* [Recorded data]:
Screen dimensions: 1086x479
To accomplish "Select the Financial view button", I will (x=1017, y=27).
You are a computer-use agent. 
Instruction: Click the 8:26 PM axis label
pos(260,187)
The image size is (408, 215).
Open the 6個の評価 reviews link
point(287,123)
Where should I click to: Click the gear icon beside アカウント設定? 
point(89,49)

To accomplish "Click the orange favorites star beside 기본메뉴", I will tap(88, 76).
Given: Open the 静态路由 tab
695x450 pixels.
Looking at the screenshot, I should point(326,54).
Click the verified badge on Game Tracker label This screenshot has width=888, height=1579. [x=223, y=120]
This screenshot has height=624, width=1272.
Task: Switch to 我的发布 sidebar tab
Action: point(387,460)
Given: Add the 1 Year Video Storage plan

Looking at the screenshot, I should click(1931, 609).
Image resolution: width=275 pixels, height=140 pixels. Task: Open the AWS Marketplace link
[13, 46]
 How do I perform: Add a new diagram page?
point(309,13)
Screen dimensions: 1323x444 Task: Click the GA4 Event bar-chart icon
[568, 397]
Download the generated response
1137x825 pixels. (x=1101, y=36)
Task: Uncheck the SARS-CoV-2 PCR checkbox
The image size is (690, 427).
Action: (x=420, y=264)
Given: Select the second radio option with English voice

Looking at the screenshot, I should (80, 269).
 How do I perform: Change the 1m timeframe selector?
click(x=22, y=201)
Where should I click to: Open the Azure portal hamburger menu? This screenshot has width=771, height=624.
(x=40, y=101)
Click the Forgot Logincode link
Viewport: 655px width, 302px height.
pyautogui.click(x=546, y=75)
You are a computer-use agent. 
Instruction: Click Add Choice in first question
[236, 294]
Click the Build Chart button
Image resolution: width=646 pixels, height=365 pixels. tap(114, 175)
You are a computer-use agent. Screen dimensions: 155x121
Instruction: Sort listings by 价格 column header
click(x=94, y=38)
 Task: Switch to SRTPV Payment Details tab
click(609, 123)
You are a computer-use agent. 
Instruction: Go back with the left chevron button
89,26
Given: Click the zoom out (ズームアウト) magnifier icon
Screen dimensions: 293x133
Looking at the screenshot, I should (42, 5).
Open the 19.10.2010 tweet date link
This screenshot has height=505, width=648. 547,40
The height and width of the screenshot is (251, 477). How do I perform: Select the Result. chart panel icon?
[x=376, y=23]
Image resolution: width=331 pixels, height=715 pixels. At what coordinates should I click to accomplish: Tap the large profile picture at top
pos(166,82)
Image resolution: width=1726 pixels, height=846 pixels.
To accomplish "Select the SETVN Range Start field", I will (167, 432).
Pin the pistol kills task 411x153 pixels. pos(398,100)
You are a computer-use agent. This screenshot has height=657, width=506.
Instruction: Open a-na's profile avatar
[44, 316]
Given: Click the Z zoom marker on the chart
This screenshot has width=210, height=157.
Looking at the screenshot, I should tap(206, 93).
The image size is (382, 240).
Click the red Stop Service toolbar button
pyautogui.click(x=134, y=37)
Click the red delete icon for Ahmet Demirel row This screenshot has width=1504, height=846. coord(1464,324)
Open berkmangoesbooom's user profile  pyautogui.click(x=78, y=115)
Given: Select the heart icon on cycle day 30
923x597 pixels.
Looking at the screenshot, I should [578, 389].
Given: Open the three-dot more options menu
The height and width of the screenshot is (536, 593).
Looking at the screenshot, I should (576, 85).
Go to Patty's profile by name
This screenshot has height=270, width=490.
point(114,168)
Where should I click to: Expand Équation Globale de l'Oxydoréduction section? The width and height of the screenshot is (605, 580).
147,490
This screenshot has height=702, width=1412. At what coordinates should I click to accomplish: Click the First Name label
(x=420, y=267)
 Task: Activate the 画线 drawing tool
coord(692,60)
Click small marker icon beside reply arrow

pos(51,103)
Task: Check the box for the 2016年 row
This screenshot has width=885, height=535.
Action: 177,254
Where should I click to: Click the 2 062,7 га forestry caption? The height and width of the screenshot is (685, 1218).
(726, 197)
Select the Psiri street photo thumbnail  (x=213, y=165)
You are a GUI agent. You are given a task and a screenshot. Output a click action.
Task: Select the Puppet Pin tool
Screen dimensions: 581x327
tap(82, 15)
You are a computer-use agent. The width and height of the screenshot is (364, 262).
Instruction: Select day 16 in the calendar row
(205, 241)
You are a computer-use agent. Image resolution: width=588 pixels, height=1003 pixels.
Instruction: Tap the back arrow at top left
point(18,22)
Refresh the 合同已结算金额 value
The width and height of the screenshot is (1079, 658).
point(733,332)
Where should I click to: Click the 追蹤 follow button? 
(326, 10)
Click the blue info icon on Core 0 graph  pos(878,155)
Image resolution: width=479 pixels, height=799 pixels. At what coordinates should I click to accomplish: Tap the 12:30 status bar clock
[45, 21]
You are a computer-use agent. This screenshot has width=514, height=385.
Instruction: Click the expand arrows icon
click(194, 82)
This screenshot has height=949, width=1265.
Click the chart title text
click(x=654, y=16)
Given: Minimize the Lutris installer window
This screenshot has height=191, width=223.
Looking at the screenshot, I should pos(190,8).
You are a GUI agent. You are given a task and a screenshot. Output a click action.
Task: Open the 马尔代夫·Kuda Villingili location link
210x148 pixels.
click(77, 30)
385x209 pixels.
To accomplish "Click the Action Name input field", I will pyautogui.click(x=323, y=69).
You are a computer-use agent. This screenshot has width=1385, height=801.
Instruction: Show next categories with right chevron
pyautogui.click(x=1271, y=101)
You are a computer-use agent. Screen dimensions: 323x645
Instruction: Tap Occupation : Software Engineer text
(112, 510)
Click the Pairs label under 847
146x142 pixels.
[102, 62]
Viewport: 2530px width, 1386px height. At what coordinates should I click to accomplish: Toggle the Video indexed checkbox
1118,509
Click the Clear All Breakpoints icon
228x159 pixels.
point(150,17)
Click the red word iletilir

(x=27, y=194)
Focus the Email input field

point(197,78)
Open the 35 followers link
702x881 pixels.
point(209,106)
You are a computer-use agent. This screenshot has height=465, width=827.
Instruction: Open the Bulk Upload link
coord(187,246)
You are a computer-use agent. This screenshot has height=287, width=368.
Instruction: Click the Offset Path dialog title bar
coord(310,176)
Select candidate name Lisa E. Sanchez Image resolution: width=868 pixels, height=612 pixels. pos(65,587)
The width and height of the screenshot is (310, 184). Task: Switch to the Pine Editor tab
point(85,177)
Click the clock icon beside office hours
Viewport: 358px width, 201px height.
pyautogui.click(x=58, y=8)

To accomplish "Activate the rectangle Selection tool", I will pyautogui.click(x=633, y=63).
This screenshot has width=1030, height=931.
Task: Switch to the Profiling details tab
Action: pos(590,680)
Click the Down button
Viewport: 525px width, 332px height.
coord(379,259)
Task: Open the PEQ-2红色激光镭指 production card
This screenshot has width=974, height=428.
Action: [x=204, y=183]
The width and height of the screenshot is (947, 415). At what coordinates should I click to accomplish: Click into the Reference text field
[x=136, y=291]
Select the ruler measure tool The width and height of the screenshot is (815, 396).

* [What the task requires]:
Go through the listing above and write out exactly the lines starting with the one holding "You are a computer-use agent. The" and running through the one holding "Click the blue", ends included, and no others.

* [Answer for this exercise]:
You are a computer-use agent. The width and height of the screenshot is (364, 262).
Instruction: Select day 16 in the calendar row
(205, 241)
You are a computer-use agent. Image resolution: width=588 pixels, height=1003 pixels.
Instruction: Tap the back arrow at top left
point(18,22)
Refresh the 合同已结算金额 value
The width and height of the screenshot is (1079, 658).
point(733,332)
Where should I click to: Click the 追蹤 follow button? 
(326, 10)
Click the blue info icon on Core 0 graph  pos(878,155)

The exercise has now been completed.